'XXY' was Argentina's official entry for the Best Foreign Language Film category at this year's Academy Awards and also represented Argentina at the Spanish Goya Awards for the category of Best Foreign Film in Spanish. The first time feature by the daughter of the Oscar-nominated Luis, 'XXY' is an impressive and sensitively handled debut and shows great promise as Puenzo tackles the issues facing an intersex teen with an appropriate and non-judgemental tone.
Alex (Ines Efron) is a typical teenager, exploring sex and sexuality and confused by it all; only she is different to other teenagers in one crucial way - she is an intersex, that is to say she has both male and female organs. It's a secret her family have tried hard to maintain, frequently moving schools and homes to protect Alex who obviously doesn't need the community singling her out as a freak (which eventually happens in a very difficult scene to watch where Alex is molested by some curious locals). She's fallen out with her best friend, Vando (Luciano Nobile), presumably because she told him the truth and betrayed her confidence. On the surface, Alex seems a girl but this is because she has undergone operations and drugs since birth to prevent her masculinising. However, her father (Ricardo Darin) vowed to allow her to decide which gender she wants to be, rather than make that decision for her.

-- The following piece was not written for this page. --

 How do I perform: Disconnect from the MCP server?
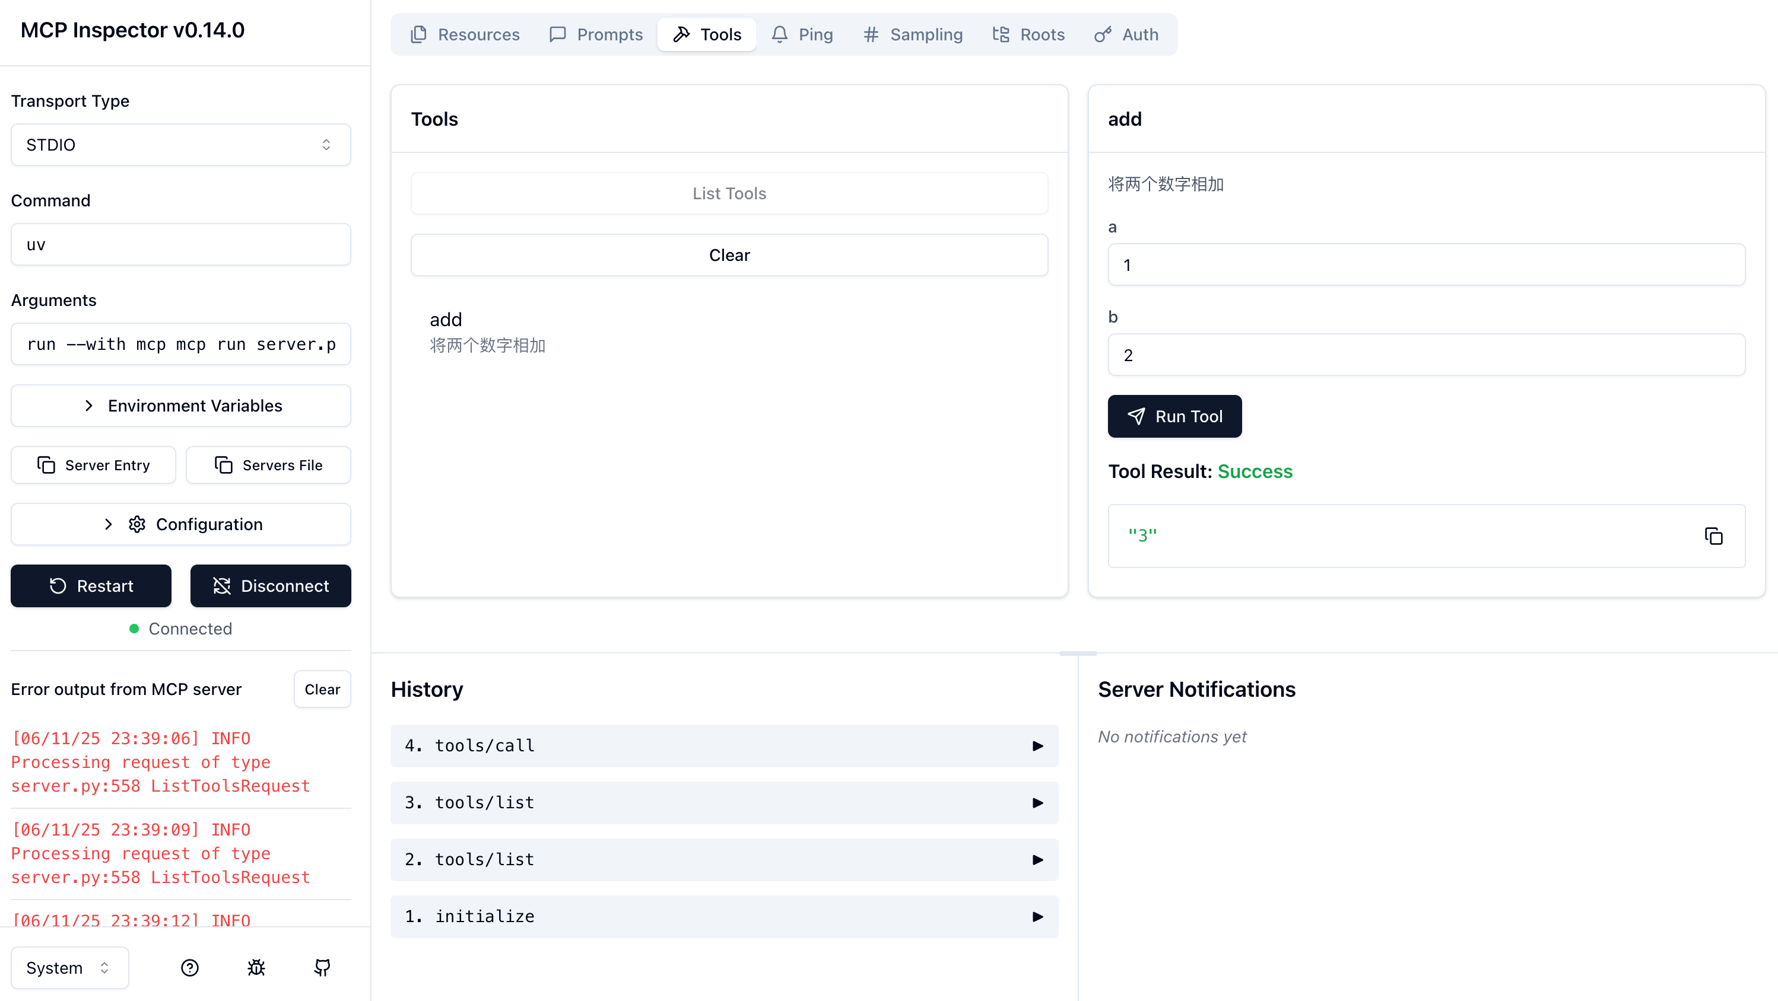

A surgeon who deals with 'deformities' as his son puts it, is invited to the family's home on the coast to discuss with Alex want she wants to do. However this never really develops because Alex and Alvaro (Martin Piroyansky), the son of the surgeon, develop a relationship which explores their mutual curiosity with sex. One scene in which they make in love is quite humourously subverted as Alex, who to this point had shown all the indications she was a girl suddenly allows her masculine side to control this lovemaking. This scene is pivotal also in the context of the relationship the surgeon has with his son. Their relations are cold and this is discussed between them. The surgeon congratulates his son on making love to Alex because he was concerned his son was gay, hence his aloofness. Clearly the surgeon thought that Alex was the male role in male-female sex, rather than the male-male sex that occured. The impression I got was that this experience made Alvaro consider his own sexuality, especially given his liking of their encounter and his desire to try it again. Alex's confusion had unforeseen consequences - the surgeon was there to try to help but she in fact has impacted the relationship between the surgeon and his son, as well as helped Alvaro examine his own sexuality, which might not strictly be beneficial for the family.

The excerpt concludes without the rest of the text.